Outer Wilds is hands down one of my favorite games of the last decade, and one of its major strengths is forcing the player to make peace with mortality in a way that is neither weepy nor explicitly frightening. The universe ends, and you are part of the universe. Simple as.

But for dealing with such an inhetently human concept as facing our own mortality, the game's story is pretty emotionally sterile. There's no complicated interpersonal relationships to deal with, no moral dilemmas to struggle through, no real attachment to the characters you know are doomed to die every 22 minutes.

This is a common limitation of a lot of existential Western sci-fi. It's partly why Lem wrote Solaris: to try and inject humanity into a genre that seemed to consider humans tangential while exploring the Big Questions of life, the universe and everything.

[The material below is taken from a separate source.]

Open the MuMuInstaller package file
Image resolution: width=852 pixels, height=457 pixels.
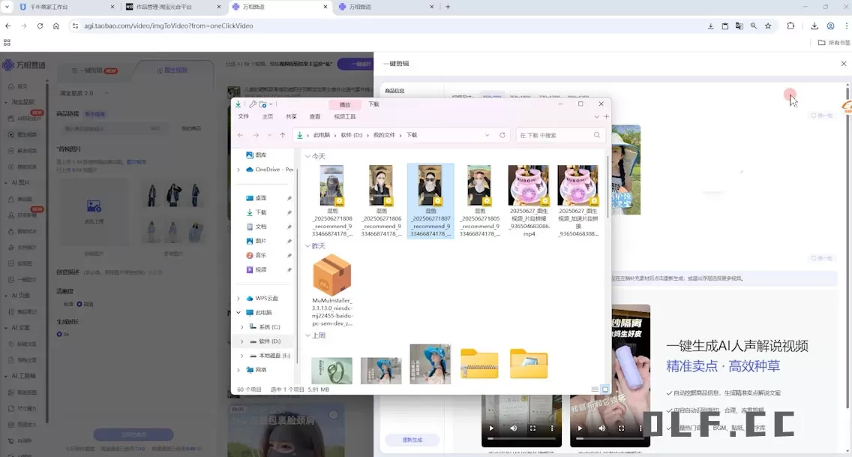(332, 275)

I don't have any real point to make here I just like using hexbear as a diary to jot down my shower thoughts that can also give me feedback on said shower thoughts

  • NarrativeMaterialism [comrade/them]
    ·
    edit-2
    2 years ago

    Yes, for sure. They are a great contrast to the Nomai.

    spoiler

    But given what happens to them, it's pretty clear the game's intent is that their "doomsday device" was not that, and was simply an enormous representation of change, on a cosmic scale. They refused changed, they feared it, and they reacted to it. Their reactionarism bound them in eternal grief, impotent nostalgia, and ultimately a wasted existence. The only one who understood was tortured for it, in eternal solitary confinement.

    The end of that DLC, the incredible animated scene showing the prisoner that the little meaningless act he did cascaded into huge storms and led to the universe being able to reboot, is fantastic. If not for the Nomai, and for you, the universe would have ended as a slow and mournful death such as the owlelks suffered.